Il presidente della Fem Segrè risponde alle associazioni degli apicoltori che avevano criticato l’iniziativa di San Michele.
La promulgazione alla Fondazione Mach della Carta per la tutela delle api mellifere da parte della comunità scientifica nazionale (alla stesura hanno partecipato ben 12 università italiane più altre istituzioni sia pubbliche che private) ha l’obiettivo di porre un freno al declino delle api. Qualche dato: nel 2017 l’Italia ha acquistato all’estero 23 milioni di chili di miele, prevalentemente da Cina e Ungheria, mentre in soli 3 anni la produzione di uno dei mieli più delicati, ossia quello di acacia, è scesa da 705 mila chili del 2015 ai 198 mila del 2017. Ma non solo: è stimato in tre miliardi il valore delle coltivazioni impollinate e fecondate dalle api.
Al presidente della Fem Andrea Segrè, che ha sostenuto il lavoro di stesura coordinato dagli apidologi di San Michele all’Adige, abbiamo posto alcune domande anche a seguito delle polemiche avviate dalle tre associazioni nazionali degli apicoltori: Fai, Unaapi e Anai.
Innanzitutto presidente quali gli obiettivi della Carta di San Michele?
Il documento vuole offrire una visione scientifica unanime su uno dei problemi che minaccia le api e l’apicoltura (e quindi anche l’ambiente e l’agricoltura): il depauperamento genetico delle popolazioni locali di Apis mellifera. L’ape da miele, infatti, anche quando è gestita dall’apicoltura, resta un animale selvatico, chiave di volta dei nostri habitat. Questo non sminuisce affatto l’apicoltura.
Quale il rapporto fra biodiversità oggi messa rischio e apicoltura?
Le api locali sono una delle più importanti risorse per la salvaguardia degli equilibri ecologici e per garantire gran parte delle produzioni agricole. Non solo. Sono garanzia di sopravvivenza dell’apicoltura stessa, anche professionistica. Gli studi, infatti, dimostrano che api ben adattate all’ambiente sono più produttive e meno soggette a malattie e parassiti.
Non tutti hanno apprezzato questo enorme sforzo fatto da Fem, nel riunire tutti i maggiori esperti scientifici a livello nazionale. Le tre associazioni apistiche nazionali invitate alla firma non solo non hanno partecipato, ma hanno contestato la Carta nel metodo e nel merito.
Questo è un ottimo documento per i suoi contenuti ma anche per come è stato elaborato, visto che è l’espressione di un’intera comunità scientifica – gli estensori sono 28 – che si è messa in gioco durante 5 mesi di duro lavoro collegiale.

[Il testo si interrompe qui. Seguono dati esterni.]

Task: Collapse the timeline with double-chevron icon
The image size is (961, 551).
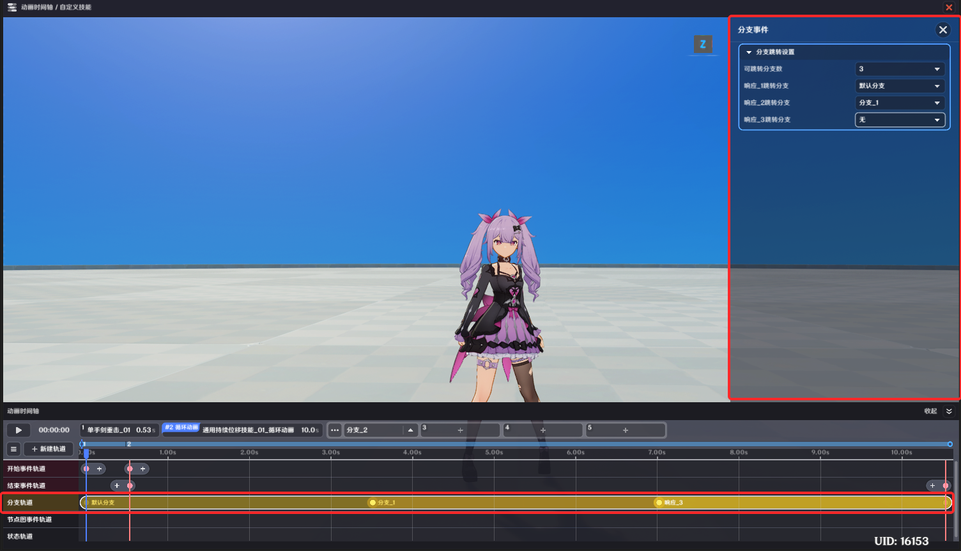Action: (949, 411)
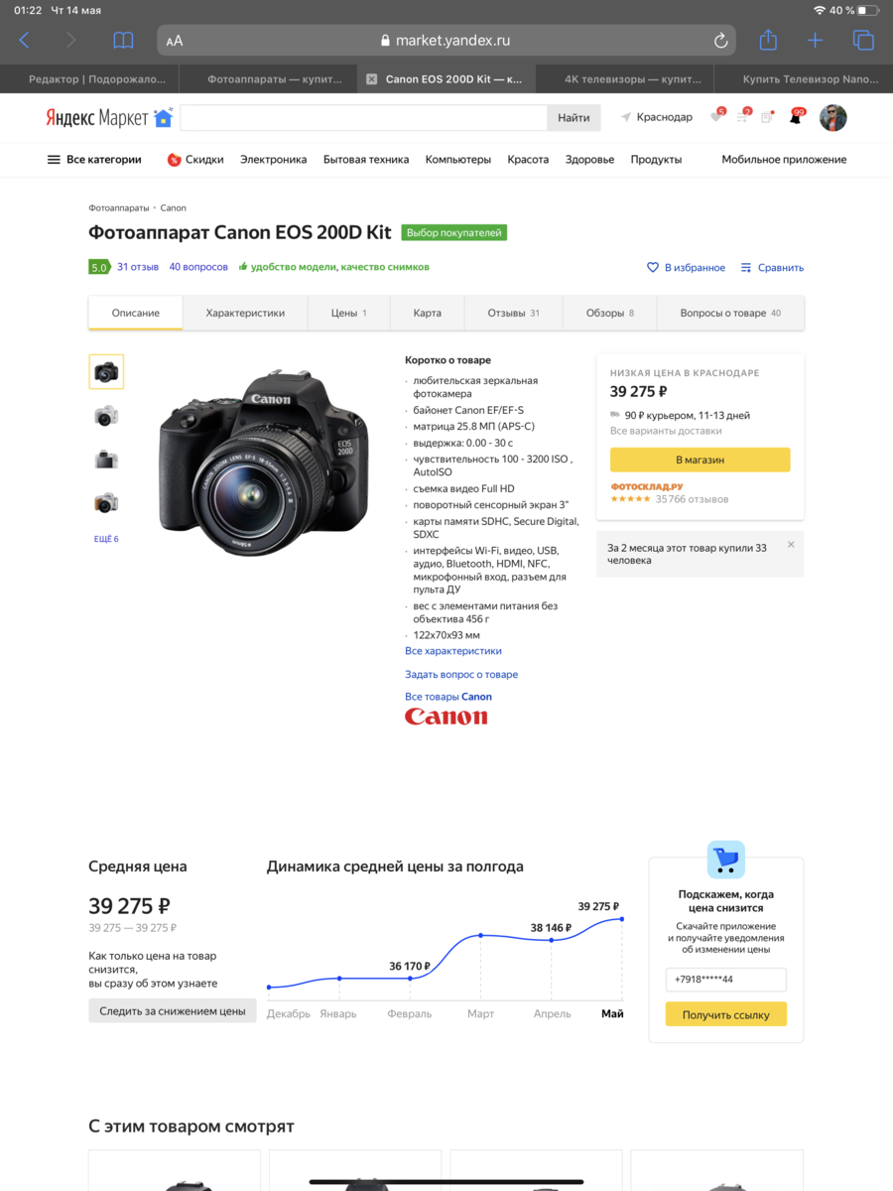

Cominciamo dal metodo, le associanti nazionali contestano di “non essere state coinvolte”, cosa risponde?
Dobbiamo distinguere bene i ruoli. Il documento è scientifico e quindi era corretto dibatterlo a livello scientifico. La Carta, di fatto, non entra nel merito di proposte concrete, che verranno valutate, in condivisione con il mondo dell’apicoltura, dai decisori politici.
E per quanto riguarda il merito quali sono le critiche principali e cosa risponde?
Credo ci sia un timore ingiustificato sulla questione del nomadismo. Questa pratica è fondamentale per rendere l’apicoltura produttiva, solo che su larga scala è causa di problemi genetici. Delineare il problema è il primo passo per individuare le soluzioni. Per questo era fondamentale che venisse elaborata in modo autonomo dalla comunità scientifica, non per sminuire gli altri interlocutori, bensì per offrire loro un servizio migliore.
Presidente Segrè, pensa sia recuperabile il rapporto con queste realtà dei produttori e se sì a quali condizioni?
Di fatto non c’è stata nessuna rottura, solo una lecita presa di posizione. Serve però un po’ di fair play, perché il documento è stato redatto dagli stessi esperti ai quali il mondo dell’apicoltura nazionale ha sempre fatto riferimento. Sono convinto che, proprio a partire dalla Carta, si arriverà a soluzioni condivise e realizzabili.